Medical Student University of Pennsylvania Philadelphia, Pennsylvania, United States
Introduction: Spinal surgery has historically relied on patient-reported outcome measures to assess post-operative outcomes. To supplement these subjective questionnaires, patient mobility data harvested from built-in accelerometry within smartphones can provide granular information about patient’s functional status before and after surgery. In this study, we utilized first-order derivatives of activity data to phenotype the pre-operative and post-operative courses of patients who underwent either lumbar decompression (LD) or fusion (LF) surgery.
Methods: LD and LF patients were retrospectively consented and enrolled. Activity data (steps-per-day) recorded in Apple Health (Apple Inc., Cupertino, CA) over 2 years peri-operatively was classified into temporal epochs representing distinct functional states including pre-operative baseline, pre-operative decline, and post-operative recovery. The first-order derivatives of patient activity magnitude across time were then calculated for all epochs.

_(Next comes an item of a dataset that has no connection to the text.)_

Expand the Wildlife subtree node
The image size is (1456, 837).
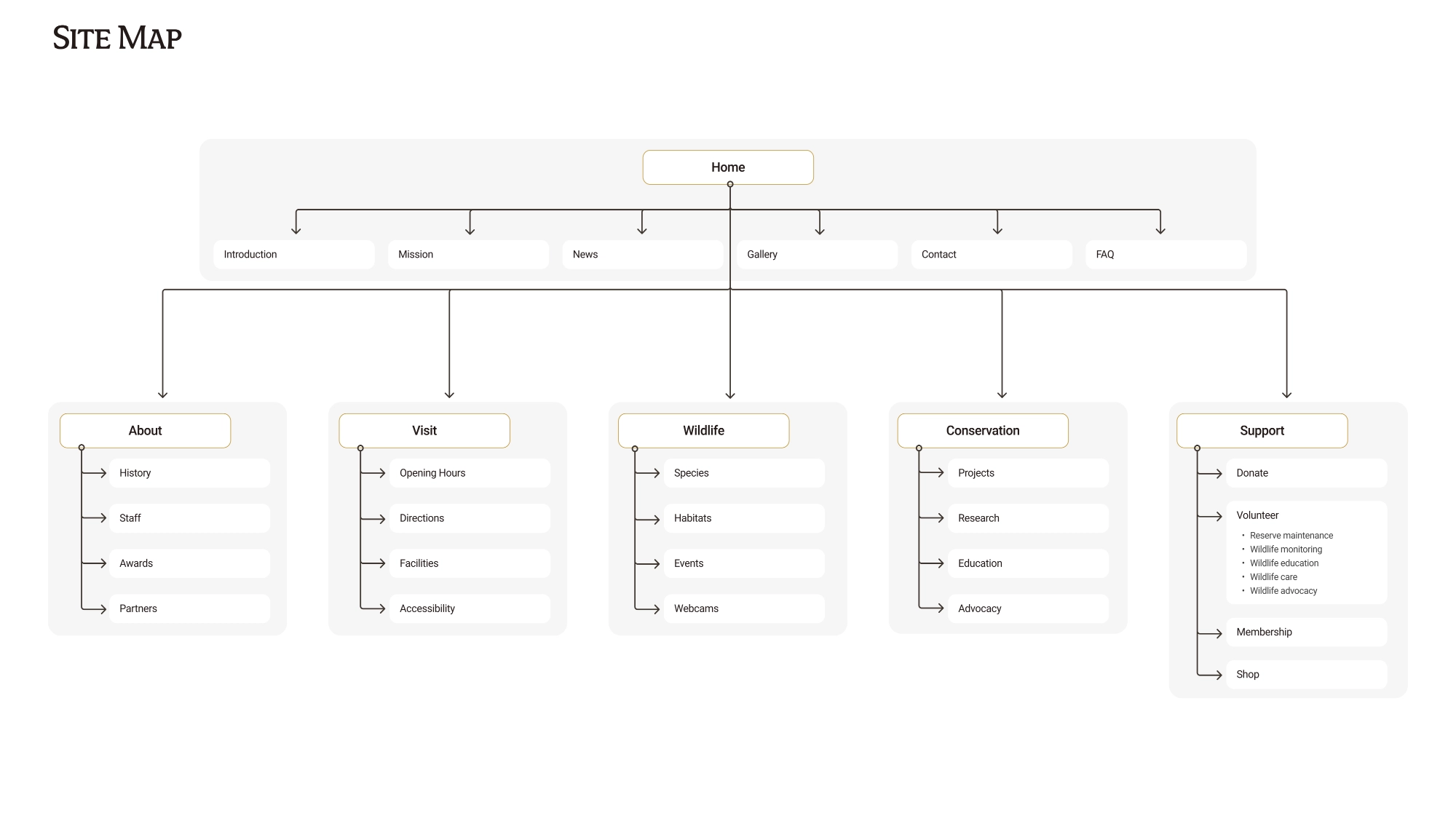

Results: A total of 21 LD and 31 LF patients were included, encompassing over 70,000 datapoints. 66.7% (14/21) of LD and 67.7% (21/31) of LF patients experienced at least one period of activity decline pre-operatively, defined as diminished physical activity compared to baseline. During these declines, mean first-order derivative for LD patient activity, representing the rate of activity decline during disease progression, was significantly more positive than for LF (0.043 vs. -0.123, p = 0.045), indicating a greater rate of decline for LF compared to LD. During post-operative recovery, LD first-order derivative was significantly higher than LF (0.003 vs. -0.060, p = 0.041), suggesting a more gradual functional recovery in LF compared to LD.
Conclusion : First-order derivative analysis of patient activity data is a promising technique in building towards phenotyping patient activity profiles to differentiate between different pathologies and surgical treatments. Comparing patient activity data between different surgical procedures can help establish common presenting patterns of pre-operative patient activity as well as the unique contributions of specific surgical interventions to patient outcomes.